According to the World Health Organisation (WHO), obesity worldwide has more than doubled since 1980. In 2014, over 1.9 billion adults (18 years and older) were overweight – 600 million of them were obese.

That means 39% of adults aged 18 years and over were overweight in 2014, and 13% were obese. Furthermore, 42 million children under the age of 5 were overweight or obese in 2013.

Those figures and statistics are extremely worrisome. They take the obesity issue to a whole new level: obesity is an epidemic. As such, it should be considered a global emergency for many reasons, including:

1. Most of the world’s population lives in countries where being overweight or obese is a substantial killer.

2. The cost of these illnesses will be “astronomical”, as stated by Marion Nestle, who chairs the Department of Nutrition and Food Studies at New York University.

But, as is elegantly put in the summary of the fact sheet on the WHO website, ‘obesity is preventable’. The WHO goes on to explain the fundamental cause of obesity. Far from being unexpected, the assumption is that there is an energy imbalance between calories consumed and calories expended.

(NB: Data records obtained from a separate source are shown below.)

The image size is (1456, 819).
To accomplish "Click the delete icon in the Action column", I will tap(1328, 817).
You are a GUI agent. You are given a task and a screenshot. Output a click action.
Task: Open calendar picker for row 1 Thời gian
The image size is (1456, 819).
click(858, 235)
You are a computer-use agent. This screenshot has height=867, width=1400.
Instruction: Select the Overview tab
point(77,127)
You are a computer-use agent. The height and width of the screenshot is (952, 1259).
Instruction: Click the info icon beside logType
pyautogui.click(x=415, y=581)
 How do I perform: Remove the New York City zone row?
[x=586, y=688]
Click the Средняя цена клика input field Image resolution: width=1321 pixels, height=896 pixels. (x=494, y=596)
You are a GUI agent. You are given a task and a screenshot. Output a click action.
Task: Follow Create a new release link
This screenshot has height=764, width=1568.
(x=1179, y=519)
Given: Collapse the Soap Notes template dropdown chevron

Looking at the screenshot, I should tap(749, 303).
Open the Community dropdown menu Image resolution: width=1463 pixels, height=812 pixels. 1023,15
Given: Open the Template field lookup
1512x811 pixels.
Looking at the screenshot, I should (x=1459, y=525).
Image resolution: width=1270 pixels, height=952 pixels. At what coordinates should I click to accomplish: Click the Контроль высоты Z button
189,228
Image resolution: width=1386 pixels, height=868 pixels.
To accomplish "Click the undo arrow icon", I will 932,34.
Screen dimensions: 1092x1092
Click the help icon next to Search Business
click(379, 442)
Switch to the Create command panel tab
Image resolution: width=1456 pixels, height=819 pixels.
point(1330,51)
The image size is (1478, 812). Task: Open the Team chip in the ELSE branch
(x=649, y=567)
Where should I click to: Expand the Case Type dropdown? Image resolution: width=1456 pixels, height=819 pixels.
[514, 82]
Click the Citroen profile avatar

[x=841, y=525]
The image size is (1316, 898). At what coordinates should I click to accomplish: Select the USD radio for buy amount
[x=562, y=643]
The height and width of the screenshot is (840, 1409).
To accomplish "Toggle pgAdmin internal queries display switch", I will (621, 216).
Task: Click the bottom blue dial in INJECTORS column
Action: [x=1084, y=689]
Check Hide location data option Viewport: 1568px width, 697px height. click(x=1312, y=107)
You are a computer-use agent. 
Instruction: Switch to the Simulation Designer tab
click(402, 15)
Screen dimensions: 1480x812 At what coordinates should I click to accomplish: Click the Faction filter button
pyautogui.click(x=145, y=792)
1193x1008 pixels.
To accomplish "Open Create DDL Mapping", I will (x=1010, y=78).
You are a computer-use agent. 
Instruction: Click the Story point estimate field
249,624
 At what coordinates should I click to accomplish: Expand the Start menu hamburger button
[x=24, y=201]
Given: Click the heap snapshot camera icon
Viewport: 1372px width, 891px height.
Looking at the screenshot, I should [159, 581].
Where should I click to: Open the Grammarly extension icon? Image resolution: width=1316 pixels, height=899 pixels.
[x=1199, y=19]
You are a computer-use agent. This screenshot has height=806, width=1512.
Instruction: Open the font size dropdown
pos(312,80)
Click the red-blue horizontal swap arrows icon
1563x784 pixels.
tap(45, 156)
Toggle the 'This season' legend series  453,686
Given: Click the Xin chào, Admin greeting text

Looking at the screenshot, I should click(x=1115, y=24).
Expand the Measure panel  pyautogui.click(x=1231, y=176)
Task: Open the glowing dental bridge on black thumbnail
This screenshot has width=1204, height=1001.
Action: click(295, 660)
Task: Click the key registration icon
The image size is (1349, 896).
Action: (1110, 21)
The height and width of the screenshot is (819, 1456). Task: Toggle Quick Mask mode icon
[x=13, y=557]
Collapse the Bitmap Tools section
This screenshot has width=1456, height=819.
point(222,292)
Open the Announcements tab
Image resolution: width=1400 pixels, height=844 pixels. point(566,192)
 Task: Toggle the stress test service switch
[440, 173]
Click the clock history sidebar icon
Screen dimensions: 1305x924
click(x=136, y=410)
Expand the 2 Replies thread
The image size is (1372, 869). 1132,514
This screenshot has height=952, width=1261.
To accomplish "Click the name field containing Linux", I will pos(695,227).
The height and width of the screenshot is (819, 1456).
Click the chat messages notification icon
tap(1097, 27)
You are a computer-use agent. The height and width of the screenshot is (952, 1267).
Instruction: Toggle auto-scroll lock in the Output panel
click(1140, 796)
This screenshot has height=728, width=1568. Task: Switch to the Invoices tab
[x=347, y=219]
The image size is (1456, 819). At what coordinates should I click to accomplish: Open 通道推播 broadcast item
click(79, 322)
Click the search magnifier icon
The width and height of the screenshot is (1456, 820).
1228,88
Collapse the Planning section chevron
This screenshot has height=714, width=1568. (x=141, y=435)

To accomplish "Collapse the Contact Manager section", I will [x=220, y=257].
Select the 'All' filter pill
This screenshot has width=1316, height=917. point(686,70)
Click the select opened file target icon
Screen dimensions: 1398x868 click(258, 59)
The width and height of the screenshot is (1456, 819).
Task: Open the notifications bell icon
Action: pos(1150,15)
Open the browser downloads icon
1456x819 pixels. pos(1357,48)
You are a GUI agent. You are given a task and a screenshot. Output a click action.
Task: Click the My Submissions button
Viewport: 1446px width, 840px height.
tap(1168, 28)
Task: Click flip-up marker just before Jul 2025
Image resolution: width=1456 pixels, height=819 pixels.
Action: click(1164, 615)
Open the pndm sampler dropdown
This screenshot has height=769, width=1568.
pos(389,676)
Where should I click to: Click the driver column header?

Globally, there has been:

  • an increased intake of energy-dense foods that are high in fat; and
  • an increase in physical inactivity due to the increasingly sedentary nature of many forms of work, changing modes of transportation and increasing urbanisation.

Unfortunately, the answer to this global public health issue is not even close to helping patients. The WHO’s answer as to what causes the obesity epidemic is part of the reason why we inefficiently try to deal with it.

To me, it is very clear by now that the energy imbalance between calories consumed and calories expended is to blame. However, the concept of calories is most likely wrong and cannot explain obesity alone.

In this, the work of Dr Robert H Lustig (Professor of Paediatrics in the Division of Endocrinology; and Director of the Weight Assessment for Teen and Child Health Programme at the University of California, San Francisco) is more than noteworthy.

But more importantly, WHO’s answer pointing towards fat as the main issue (‘increased intake of energy-dense foods that are high in fat’) needs to be reassessed. Evidence clearly shows that such foods are not solely responsible for the obesity epidemic. Fat alone cannot explain obesity.